(AIM OF THE TASK)
Every record below, from first to last: print it exactly as shown.

(INPUT MATERIAL)

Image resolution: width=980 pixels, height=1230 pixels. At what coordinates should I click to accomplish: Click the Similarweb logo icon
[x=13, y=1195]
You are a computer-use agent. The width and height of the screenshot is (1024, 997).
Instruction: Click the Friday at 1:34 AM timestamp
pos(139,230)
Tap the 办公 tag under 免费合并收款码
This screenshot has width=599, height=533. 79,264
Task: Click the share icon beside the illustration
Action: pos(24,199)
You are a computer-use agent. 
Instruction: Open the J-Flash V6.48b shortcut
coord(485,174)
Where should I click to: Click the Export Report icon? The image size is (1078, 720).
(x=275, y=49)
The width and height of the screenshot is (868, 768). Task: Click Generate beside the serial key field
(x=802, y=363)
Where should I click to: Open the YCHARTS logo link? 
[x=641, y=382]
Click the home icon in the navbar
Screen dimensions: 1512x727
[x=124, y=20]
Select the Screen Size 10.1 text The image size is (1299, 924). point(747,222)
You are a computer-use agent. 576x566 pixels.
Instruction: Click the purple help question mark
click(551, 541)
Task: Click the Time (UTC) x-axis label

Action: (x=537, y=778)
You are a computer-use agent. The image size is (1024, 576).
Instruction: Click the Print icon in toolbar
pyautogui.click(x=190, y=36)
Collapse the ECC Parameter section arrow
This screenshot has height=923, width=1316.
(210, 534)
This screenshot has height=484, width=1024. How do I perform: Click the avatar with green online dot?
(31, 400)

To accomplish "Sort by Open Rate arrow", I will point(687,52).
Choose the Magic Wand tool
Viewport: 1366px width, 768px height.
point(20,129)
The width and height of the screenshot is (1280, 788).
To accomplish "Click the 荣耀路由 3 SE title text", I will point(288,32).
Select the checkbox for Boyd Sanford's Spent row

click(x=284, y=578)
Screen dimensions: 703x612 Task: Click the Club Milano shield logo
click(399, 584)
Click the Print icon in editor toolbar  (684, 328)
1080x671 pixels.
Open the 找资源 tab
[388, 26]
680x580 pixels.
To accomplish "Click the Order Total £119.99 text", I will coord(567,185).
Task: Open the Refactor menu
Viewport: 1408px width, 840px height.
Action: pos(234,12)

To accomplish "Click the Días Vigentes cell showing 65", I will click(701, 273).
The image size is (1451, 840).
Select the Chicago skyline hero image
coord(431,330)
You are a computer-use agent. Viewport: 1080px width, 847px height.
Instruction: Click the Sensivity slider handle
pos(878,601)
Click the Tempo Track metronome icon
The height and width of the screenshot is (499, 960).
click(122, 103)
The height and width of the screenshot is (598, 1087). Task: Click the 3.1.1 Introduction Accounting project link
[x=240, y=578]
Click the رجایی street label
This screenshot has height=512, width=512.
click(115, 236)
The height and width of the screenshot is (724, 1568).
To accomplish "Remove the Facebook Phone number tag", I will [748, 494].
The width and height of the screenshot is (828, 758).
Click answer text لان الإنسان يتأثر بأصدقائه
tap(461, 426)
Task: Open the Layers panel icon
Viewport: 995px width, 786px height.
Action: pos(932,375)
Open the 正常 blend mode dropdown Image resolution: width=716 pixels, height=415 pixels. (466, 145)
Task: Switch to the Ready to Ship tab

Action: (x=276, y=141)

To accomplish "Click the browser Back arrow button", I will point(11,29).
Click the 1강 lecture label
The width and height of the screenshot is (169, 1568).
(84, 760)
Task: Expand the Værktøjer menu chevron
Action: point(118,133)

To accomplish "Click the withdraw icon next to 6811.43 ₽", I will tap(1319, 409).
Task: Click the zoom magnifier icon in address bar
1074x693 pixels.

(ANSWER SECTION)
Image resolution: width=980 pixels, height=1230 pixels. At what coordinates should I click to accomplish: Click the Similarweb logo icon
[x=13, y=1195]
You are a computer-use agent. The width and height of the screenshot is (1024, 997).
Instruction: Click the Friday at 1:34 AM timestamp
pos(139,230)
Tap the 办公 tag under 免费合并收款码
This screenshot has width=599, height=533. 79,264
Task: Click the share icon beside the illustration
Action: pos(24,199)
You are a computer-use agent. 
Instruction: Open the J-Flash V6.48b shortcut
coord(485,174)
Where should I click to: Click the Export Report icon? The image size is (1078, 720).
(x=275, y=49)
The width and height of the screenshot is (868, 768). Task: Click Generate beside the serial key field
(x=802, y=363)
Where should I click to: Open the YCHARTS logo link? 
[x=641, y=382]
Click the home icon in the navbar
Screen dimensions: 1512x727
[x=124, y=20]
Select the Screen Size 10.1 text The image size is (1299, 924). point(747,222)
You are a computer-use agent. 576x566 pixels.
Instruction: Click the purple help question mark
click(551, 541)
Task: Click the Time (UTC) x-axis label

Action: (x=537, y=778)
You are a computer-use agent. The image size is (1024, 576).
Instruction: Click the Print icon in toolbar
pyautogui.click(x=190, y=36)
Collapse the ECC Parameter section arrow
This screenshot has height=923, width=1316.
(210, 534)
This screenshot has height=484, width=1024. How do I perform: Click the avatar with green online dot?
(31, 400)

To accomplish "Sort by Open Rate arrow", I will point(687,52).
Choose the Magic Wand tool
Viewport: 1366px width, 768px height.
point(20,129)
The width and height of the screenshot is (1280, 788).
To accomplish "Click the 荣耀路由 3 SE title text", I will point(288,32).
Select the checkbox for Boyd Sanford's Spent row

click(x=284, y=578)
Screen dimensions: 703x612 Task: Click the Club Milano shield logo
click(399, 584)
Click the Print icon in editor toolbar  (684, 328)
1080x671 pixels.
Open the 找资源 tab
[388, 26]
680x580 pixels.
To accomplish "Click the Order Total £119.99 text", I will coord(567,185).
Task: Open the Refactor menu
Viewport: 1408px width, 840px height.
Action: pos(234,12)

To accomplish "Click the Días Vigentes cell showing 65", I will click(701, 273).
The image size is (1451, 840).
Select the Chicago skyline hero image
coord(431,330)
You are a computer-use agent. Viewport: 1080px width, 847px height.
Instruction: Click the Sensivity slider handle
pos(878,601)
Click the Tempo Track metronome icon
The height and width of the screenshot is (499, 960).
click(122, 103)
The height and width of the screenshot is (598, 1087). Task: Click the 3.1.1 Introduction Accounting project link
[x=240, y=578]
Click the رجایی street label
This screenshot has height=512, width=512.
click(115, 236)
The height and width of the screenshot is (724, 1568).
To accomplish "Remove the Facebook Phone number tag", I will [748, 494].
The width and height of the screenshot is (828, 758).
Click answer text لان الإنسان يتأثر بأصدقائه
tap(461, 426)
Task: Open the Layers panel icon
Viewport: 995px width, 786px height.
Action: pos(932,375)
Open the 正常 blend mode dropdown Image resolution: width=716 pixels, height=415 pixels. (466, 145)
Task: Switch to the Ready to Ship tab

Action: (x=276, y=141)

To accomplish "Click the browser Back arrow button", I will point(11,29).
Click the 1강 lecture label
The width and height of the screenshot is (169, 1568).
(84, 760)
Task: Expand the Værktøjer menu chevron
Action: point(118,133)

To accomplish "Click the withdraw icon next to 6811.43 ₽", I will tap(1319, 409).
Task: Click the zoom magnifier icon in address bar
1074x693 pixels.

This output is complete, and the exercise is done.